* Brief *
Print every line of the listing below, starting with the line that holds "魔法銃 (6, 68)" and going on through the line that holds "Board Member Login (1053, 2116)", both included, and print nothing else.

* Raw data *

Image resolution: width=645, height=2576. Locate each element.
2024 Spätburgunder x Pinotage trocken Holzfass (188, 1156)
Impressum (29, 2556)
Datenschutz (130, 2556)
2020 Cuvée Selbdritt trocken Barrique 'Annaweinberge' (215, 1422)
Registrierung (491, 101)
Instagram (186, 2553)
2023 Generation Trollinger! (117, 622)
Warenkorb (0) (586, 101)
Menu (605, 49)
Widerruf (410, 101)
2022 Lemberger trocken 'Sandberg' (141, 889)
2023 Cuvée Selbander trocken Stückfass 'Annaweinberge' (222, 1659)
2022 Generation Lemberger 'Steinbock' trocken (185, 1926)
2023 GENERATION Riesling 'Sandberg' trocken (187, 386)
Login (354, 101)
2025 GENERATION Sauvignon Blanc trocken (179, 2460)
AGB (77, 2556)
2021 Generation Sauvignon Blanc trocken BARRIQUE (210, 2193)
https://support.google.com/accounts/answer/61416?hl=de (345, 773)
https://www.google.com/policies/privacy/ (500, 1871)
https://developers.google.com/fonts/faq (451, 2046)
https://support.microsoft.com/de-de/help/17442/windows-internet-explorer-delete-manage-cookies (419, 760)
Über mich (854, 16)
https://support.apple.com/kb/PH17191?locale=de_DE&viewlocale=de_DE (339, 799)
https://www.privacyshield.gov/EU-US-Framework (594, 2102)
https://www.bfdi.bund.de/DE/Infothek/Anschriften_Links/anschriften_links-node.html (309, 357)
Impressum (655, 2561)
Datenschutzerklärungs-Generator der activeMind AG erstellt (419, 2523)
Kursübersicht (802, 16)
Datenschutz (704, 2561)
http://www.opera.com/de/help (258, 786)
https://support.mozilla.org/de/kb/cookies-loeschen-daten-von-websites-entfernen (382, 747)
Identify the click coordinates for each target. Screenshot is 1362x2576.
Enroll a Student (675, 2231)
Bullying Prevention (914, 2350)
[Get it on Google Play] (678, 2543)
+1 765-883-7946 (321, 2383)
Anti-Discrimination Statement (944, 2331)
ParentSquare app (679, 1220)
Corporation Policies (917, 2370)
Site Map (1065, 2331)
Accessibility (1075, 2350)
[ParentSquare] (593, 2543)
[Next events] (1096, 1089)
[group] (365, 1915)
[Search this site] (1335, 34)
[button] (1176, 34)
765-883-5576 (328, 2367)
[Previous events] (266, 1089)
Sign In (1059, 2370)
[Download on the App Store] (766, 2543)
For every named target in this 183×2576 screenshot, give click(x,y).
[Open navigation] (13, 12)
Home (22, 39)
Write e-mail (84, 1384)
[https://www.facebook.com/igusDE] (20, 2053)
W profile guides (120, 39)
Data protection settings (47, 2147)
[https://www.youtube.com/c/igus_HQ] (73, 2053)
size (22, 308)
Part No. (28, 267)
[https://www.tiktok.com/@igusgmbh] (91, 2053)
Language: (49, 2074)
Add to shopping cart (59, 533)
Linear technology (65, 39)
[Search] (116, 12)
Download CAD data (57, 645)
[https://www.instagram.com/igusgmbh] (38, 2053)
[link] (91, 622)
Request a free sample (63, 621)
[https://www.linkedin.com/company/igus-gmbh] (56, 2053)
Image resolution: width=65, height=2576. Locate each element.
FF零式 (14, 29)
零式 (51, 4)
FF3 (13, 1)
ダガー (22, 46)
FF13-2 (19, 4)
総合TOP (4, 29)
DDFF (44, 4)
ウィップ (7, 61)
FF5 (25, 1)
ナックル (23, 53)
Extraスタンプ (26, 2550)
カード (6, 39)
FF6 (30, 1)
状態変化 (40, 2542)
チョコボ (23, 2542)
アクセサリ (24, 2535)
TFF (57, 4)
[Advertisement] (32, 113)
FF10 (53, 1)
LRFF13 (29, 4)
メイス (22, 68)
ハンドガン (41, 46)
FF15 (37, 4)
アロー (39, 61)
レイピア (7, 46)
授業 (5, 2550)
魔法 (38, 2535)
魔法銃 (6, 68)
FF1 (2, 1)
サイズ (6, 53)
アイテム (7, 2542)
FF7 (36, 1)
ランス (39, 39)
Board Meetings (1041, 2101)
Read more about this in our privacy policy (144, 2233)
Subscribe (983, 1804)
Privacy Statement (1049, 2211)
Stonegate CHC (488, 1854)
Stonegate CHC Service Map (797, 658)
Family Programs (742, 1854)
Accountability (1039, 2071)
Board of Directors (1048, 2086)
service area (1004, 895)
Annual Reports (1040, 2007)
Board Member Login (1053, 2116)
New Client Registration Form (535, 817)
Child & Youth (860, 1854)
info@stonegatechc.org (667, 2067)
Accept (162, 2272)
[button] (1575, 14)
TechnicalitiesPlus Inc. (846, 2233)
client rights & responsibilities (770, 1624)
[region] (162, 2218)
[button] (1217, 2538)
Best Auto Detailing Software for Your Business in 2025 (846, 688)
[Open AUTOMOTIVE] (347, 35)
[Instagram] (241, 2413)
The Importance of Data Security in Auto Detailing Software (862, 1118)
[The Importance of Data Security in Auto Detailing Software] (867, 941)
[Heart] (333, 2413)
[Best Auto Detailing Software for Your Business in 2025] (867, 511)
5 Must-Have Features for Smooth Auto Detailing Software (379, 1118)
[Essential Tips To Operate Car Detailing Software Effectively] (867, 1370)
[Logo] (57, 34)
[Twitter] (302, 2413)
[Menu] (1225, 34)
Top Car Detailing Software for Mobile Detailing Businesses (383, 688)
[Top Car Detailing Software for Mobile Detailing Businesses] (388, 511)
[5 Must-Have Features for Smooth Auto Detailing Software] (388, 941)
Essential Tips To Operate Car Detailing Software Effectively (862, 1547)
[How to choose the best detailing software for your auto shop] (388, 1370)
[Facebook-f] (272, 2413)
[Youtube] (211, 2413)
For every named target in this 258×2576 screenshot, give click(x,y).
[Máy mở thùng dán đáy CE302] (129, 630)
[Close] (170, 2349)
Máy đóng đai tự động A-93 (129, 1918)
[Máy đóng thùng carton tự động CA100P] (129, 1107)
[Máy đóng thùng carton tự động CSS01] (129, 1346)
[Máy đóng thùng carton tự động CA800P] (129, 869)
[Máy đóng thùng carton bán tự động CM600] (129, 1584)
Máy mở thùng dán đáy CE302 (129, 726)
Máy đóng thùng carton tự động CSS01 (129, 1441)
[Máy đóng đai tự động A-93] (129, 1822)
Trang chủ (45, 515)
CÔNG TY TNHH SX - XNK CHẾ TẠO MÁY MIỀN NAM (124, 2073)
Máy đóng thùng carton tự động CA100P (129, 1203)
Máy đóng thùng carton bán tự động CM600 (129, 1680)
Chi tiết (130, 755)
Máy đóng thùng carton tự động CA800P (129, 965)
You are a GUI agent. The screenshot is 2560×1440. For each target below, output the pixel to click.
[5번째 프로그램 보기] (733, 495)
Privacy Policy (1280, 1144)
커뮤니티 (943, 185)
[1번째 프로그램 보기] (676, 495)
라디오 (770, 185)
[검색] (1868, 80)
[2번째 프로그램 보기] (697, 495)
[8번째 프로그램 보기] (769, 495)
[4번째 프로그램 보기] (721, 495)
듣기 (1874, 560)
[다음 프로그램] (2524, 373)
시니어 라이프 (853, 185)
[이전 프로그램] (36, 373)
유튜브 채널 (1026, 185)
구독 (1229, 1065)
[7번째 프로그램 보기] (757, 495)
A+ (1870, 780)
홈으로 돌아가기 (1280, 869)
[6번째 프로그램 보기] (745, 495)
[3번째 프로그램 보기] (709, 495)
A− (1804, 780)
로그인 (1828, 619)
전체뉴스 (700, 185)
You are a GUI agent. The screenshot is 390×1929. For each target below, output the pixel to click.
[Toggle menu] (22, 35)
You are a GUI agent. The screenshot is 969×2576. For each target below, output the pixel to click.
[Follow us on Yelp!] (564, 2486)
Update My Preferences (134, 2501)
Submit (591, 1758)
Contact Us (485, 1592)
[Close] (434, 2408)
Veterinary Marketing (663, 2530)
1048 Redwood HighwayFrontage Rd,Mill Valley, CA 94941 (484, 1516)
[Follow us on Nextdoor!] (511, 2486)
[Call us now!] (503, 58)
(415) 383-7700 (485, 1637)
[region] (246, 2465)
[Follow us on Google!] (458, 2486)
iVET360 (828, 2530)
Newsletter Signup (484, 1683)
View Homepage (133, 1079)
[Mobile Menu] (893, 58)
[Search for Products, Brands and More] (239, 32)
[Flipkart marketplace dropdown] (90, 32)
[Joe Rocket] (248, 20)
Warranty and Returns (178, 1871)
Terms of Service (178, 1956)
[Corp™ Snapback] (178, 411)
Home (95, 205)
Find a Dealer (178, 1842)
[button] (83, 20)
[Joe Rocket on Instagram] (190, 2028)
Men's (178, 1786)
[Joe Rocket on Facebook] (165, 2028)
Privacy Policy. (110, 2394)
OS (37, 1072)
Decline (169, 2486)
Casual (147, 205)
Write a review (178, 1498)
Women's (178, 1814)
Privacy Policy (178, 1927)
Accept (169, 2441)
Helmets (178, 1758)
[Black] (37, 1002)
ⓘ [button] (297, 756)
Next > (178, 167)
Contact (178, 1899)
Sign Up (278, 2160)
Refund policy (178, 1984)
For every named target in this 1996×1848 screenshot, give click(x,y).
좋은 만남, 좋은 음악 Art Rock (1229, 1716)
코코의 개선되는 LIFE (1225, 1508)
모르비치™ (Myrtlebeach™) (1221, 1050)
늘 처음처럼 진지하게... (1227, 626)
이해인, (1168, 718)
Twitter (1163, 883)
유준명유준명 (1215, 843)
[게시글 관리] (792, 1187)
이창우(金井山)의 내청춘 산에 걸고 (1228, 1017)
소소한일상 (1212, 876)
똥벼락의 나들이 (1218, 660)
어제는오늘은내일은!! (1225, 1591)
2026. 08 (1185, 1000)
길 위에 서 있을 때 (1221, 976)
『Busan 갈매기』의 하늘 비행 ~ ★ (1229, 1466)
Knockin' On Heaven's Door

* Result of the task *
魔法銃 (6, 68)
FF1 (2, 1)
サイズ (6, 53)
アイテム (7, 2542)
FF7 (36, 1)
ランス (39, 39)
Board Meetings (1041, 2101)
Read more about this in our privacy policy (144, 2233)
Subscribe (983, 1804)
Privacy Statement (1049, 2211)
Stonegate CHC (488, 1854)
Stonegate CHC Service Map (797, 658)
Family Programs (742, 1854)
Accountability (1039, 2071)
Board of Directors (1048, 2086)
service area (1004, 895)
Annual Reports (1040, 2007)
Board Member Login (1053, 2116)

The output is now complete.